**Extracted entries**
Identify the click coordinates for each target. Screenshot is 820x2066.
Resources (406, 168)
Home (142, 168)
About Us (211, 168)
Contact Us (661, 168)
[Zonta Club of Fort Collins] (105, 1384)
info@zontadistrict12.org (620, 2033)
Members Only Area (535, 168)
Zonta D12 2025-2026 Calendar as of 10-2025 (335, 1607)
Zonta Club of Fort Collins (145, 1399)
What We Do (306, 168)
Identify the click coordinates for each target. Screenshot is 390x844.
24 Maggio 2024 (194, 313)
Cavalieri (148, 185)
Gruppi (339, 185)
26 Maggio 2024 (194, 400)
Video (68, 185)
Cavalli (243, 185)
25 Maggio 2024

---

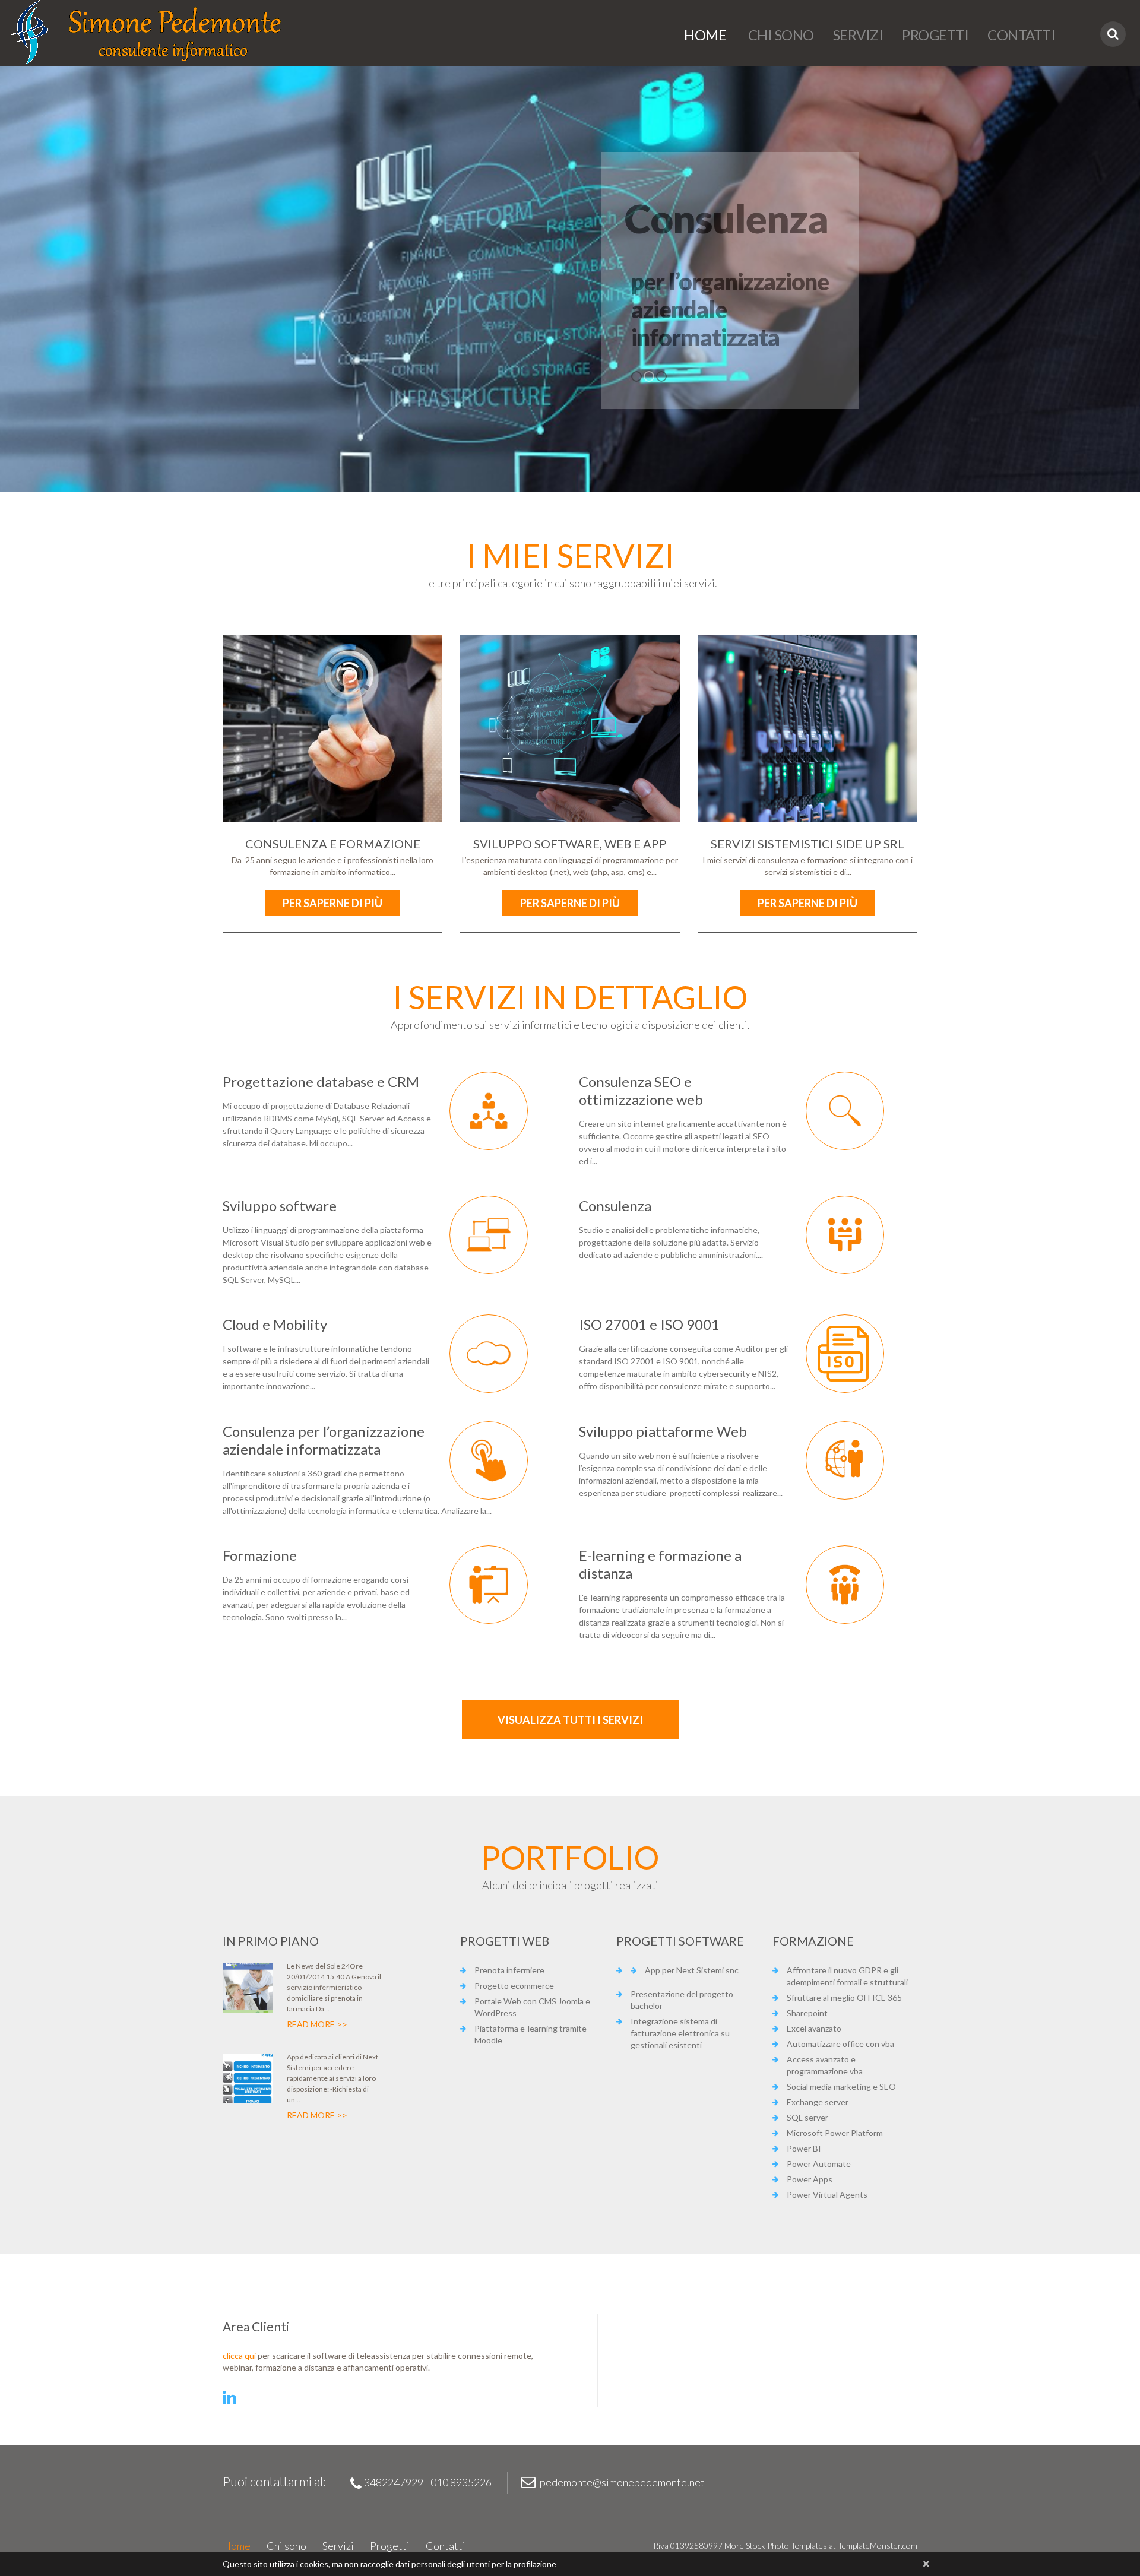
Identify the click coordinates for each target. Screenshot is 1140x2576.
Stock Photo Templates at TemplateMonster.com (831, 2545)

**Your assignment**
Take the line above containing "Screenshot is 390x844.", the line containing "25 Maggio 2024", and all lines in between, and copy them exactly without anything else.

**Result for this exercise**
Identify the click coordinates for each target. Screenshot is 390x844.
24 Maggio 2024 (194, 313)
Cavalieri (148, 185)
Gruppi (339, 185)
26 Maggio 2024 (194, 400)
Video (68, 185)
Cavalli (243, 185)
25 Maggio 2024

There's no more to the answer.